I came across Penelope Gibbs, another participant in the film, who runs Transform Justice, due to her research on multiple punishment. The baying mobs for whom no punishment is sufficient rarely consider convicts as people, with lives, homes, and families. The punishment they face extends far beyond the sentence. As she puts it in the film, for many any conviction is a life sentence. It really is.
Speak to any social worker, probation officer, drugs and alcohol worker and the story is the same – there’s virtually no rehabilitation on offer, despite the good will of those working in the system. It doesn’t take much effort to research this. Just today I was sat on a train next a woman, a social worker, with whom I got chatting. Within minutes of prison coming up as a topic she noted “there’s no rehabilitation.”
The problem is few really want it, and fewer are prepared to invest in it. There is too much at stake to try to make things better when there is so much to profit in making things worse. It takes minutes talking to a probation officer to hear the fateful words “I don’t even know their names”, as one told me. She has 60-70 clients to see.
She uses formulas into which wise academics, experts and campaigners stuff clichés that morph into formulas, with as much relation to the complexity of reality, as astrologers’ forecasts do to the complexity of an individual’s experience of a day generated by an impossibly complex world.
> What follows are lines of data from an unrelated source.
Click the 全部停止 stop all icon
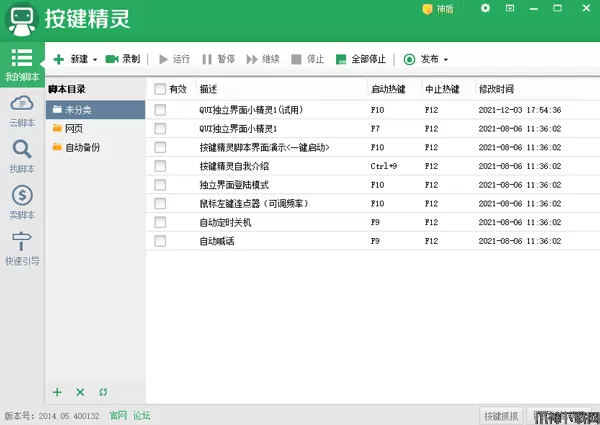This screenshot has width=600, height=425. 342,60
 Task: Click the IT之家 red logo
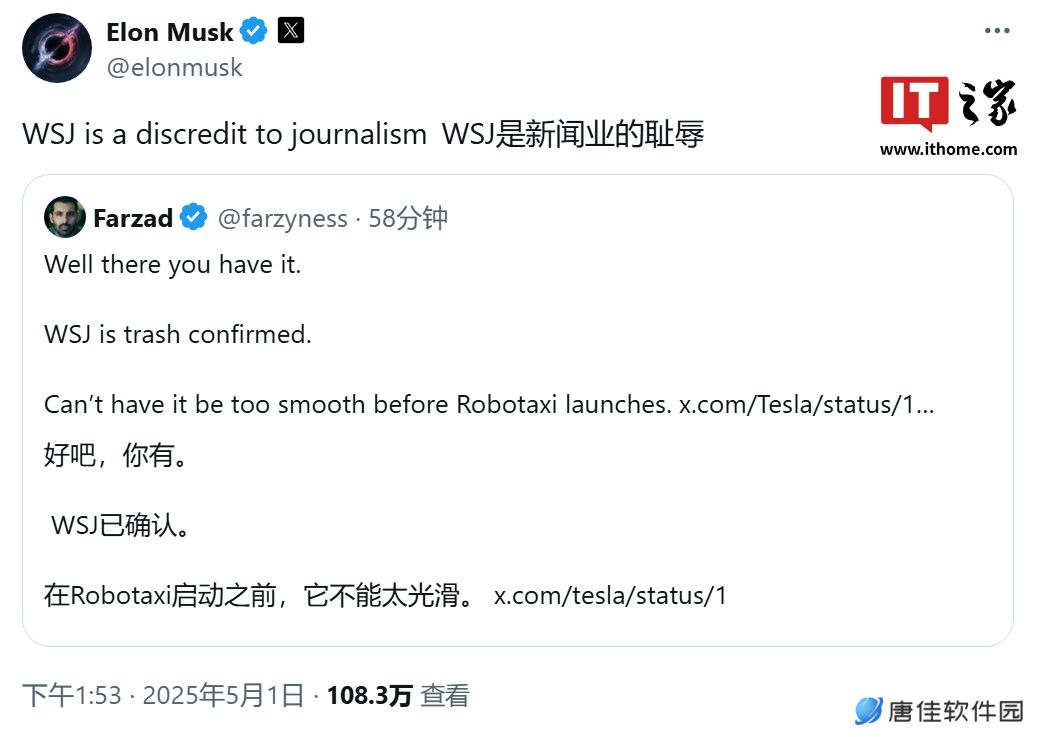(x=914, y=102)
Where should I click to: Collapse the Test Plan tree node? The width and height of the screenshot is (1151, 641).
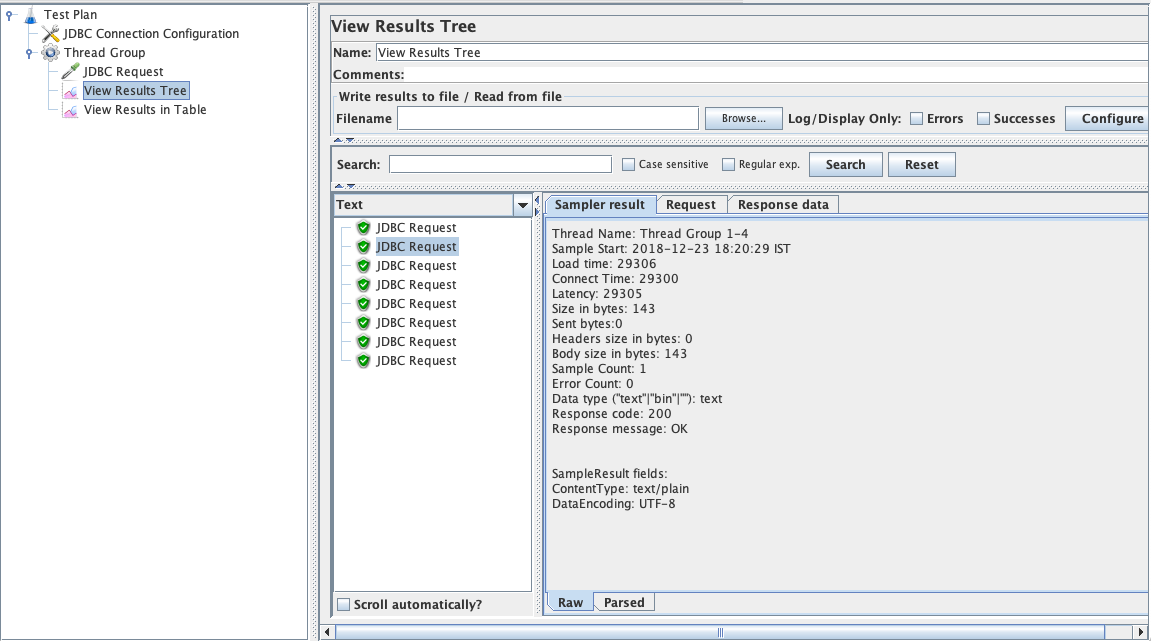point(9,14)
The intermixing of psychological bewilderment, self-satisfying ideological delusion and systemic constraint, not to mention the idiotic binary simplification of the court system, prevent the understanding of the complexity of situations in which things go bad. And so of course, attempts at rehabilitation fail before they start, built as they are on wonky foundations.
It was these concerns that led me to make the last trailer for Injustice which you can watch below. Failing to completely change the whole philosophical foundations of the social system and in the short term complete reform of the legal and punitive systems will mean we continue to fail to address crime and all of the harms it describes.